# Extracting Tables from an Invoice Using pdfplumber

This code demonstrates how to extract tabular data, such as line items, prices, quantities, and totals, from an invoice using pyplumber. Extracting tables from invoices is useful in scenarios where structured data from financial documents is needed for analysis, automation, or integration with other systems.

## Use Case
- **Invoices**: Automatically extracting product descriptions, prices, quantities, and totals from invoices.
- **Financial Reports**: Extracting line-item details from financial statements.
- **Automation**: Automating data extraction from invoices for accounting, reporting, or auditing purposes.

In [13]:
import re
import pdfplumber
import pandas as pd

In [14]:
# Define the path to the PDF file
path = r"C:\Users\Quynh Pham\Desktop\Import pdf\Invoice2.pdf"

# Read in pdf file

In [17]:
# Open the PDF with pdfplumber
with pdfplumber.open(path) as pdf:
    # iterate over each page
    for page in pdf.pages:
        # extract text
        text = page.extract_text()
        print(text)

Denny Gunawan
221 Queen St
Melbourne VIC 3000
$39.60
123 Somewhere St, Melbourne VIC 3000
(03) 1234 5678
Invoice Number: #20130304
Organic Items Price/kg Quantity(kg) Subtotal
Apple $5.00 1 $5.00
Orange $1.99 2 $3.98
Watermelon $1.69 3 $5.07
Mango $9.56 2 $19.12
Peach $2.99 1 $2.99
Subtotal $36.00
GST (10%) $3.60
Total $39.60
* Lorem ipsum dolor sit amet, consectetur adipiscing elit.

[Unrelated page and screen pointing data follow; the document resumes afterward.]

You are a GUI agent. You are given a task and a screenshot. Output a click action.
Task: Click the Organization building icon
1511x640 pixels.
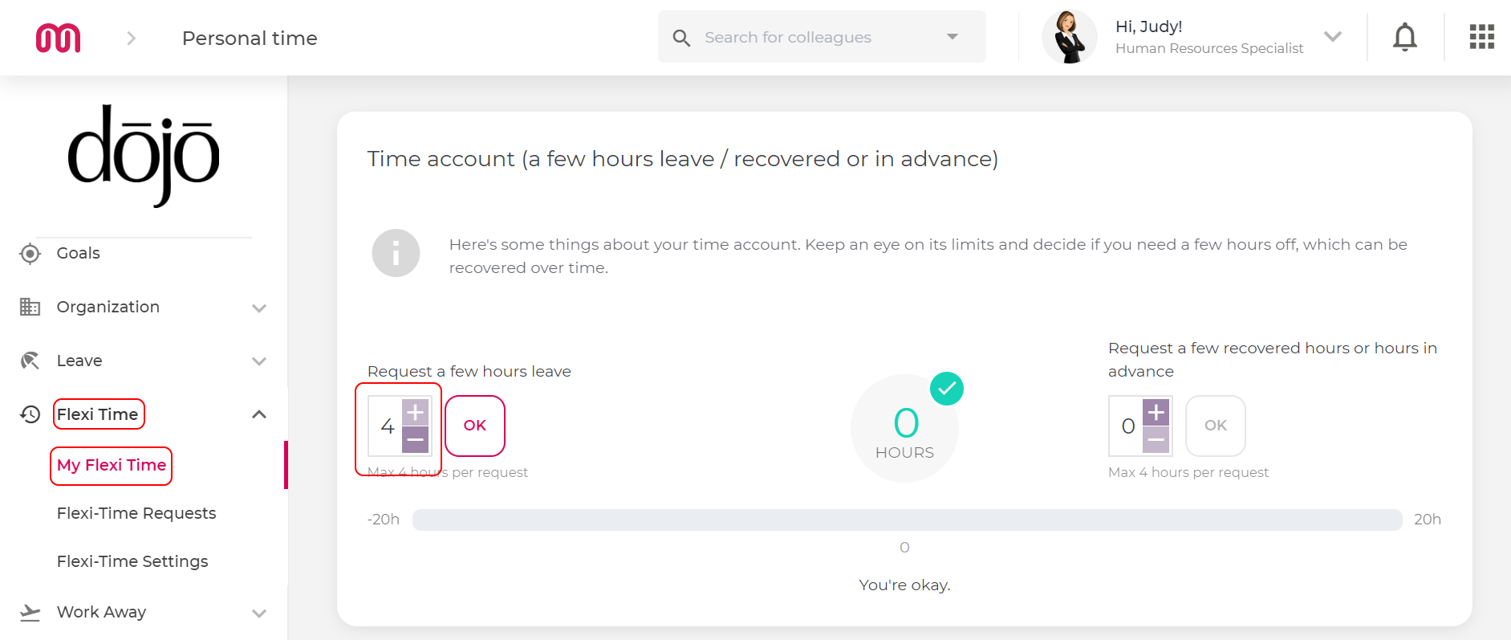point(30,307)
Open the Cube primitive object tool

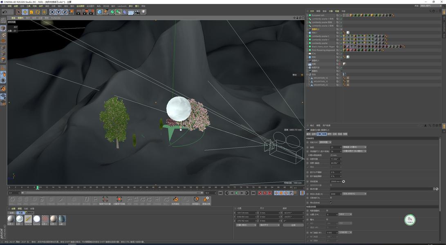click(x=99, y=12)
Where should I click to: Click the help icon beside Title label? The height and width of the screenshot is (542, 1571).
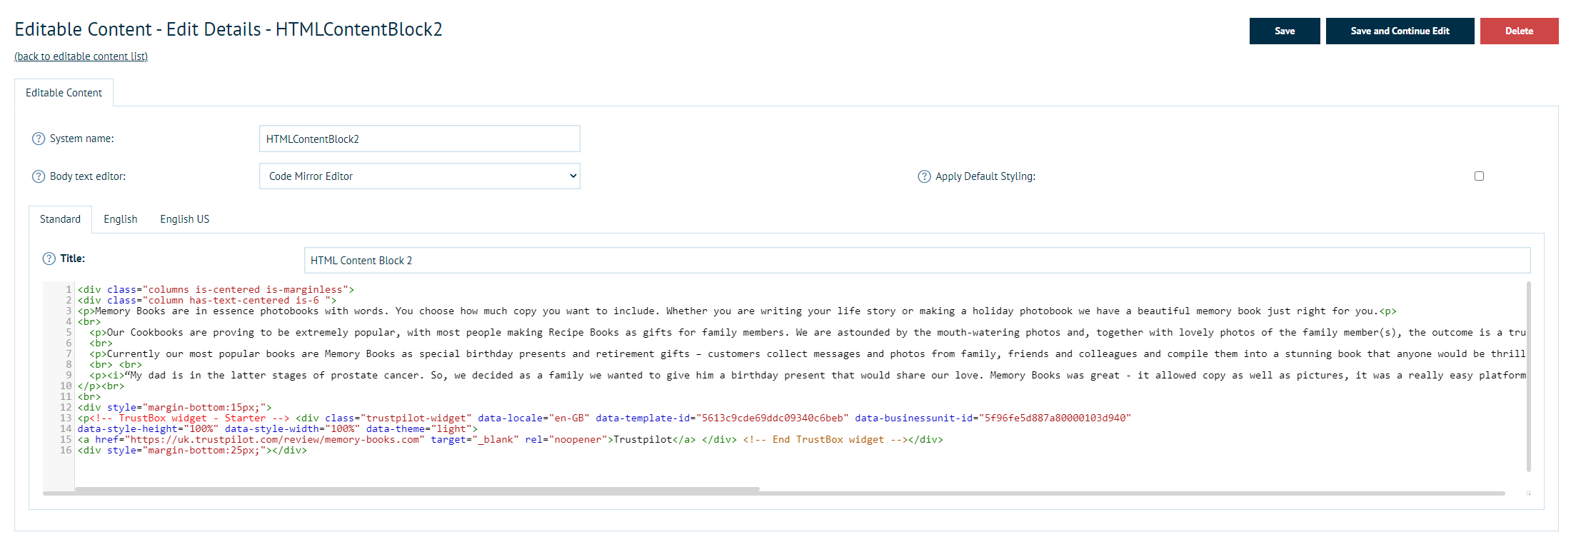49,259
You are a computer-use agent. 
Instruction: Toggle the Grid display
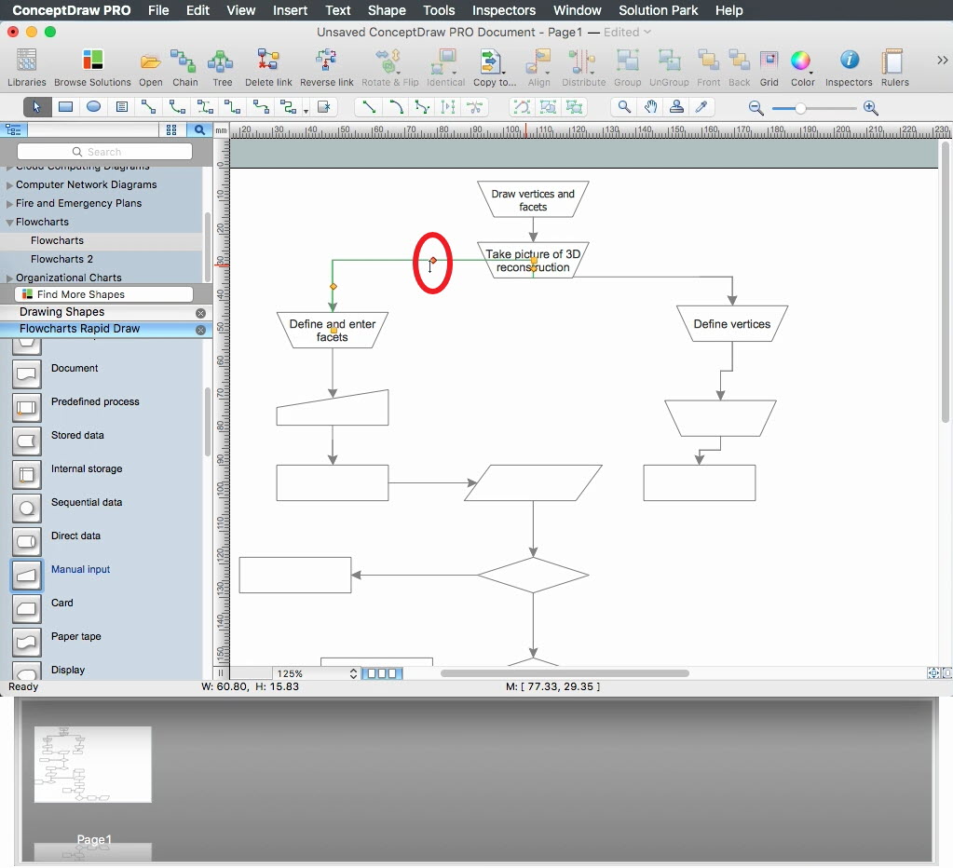[769, 62]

Aliquam sodales
dapibus fermentum. Nunc adipiscing, magna sed scelerisque cursus, erat
lectus dapibus urna, sed facilisis leo dui et ipsum.


## Extract tables

In [16]:
with pdfplumber.open(path) as pdf:
    # iterate over each page   
    for page in pdf.pages:
        # Extract tables from the page
        tables = page.extract_tables()

        # Display the extracted table rows
        for table in tables:
            for row in table:
                print(row)

['Organic Items', 'Price/kg', 'Quantity(kg)', 'Subtotal']
['Orange', '$1.99', '2', '$3.98']
['Mango', '$9.56', '2', '$19.12']
['', '', '']


**pdfplumber** provides a convenient way to extract tables using the `.extract_tables()` or `.extract_table()` methods. However, as seen in this case, the tables were not extracted accurately, with some values missing or misaligned. 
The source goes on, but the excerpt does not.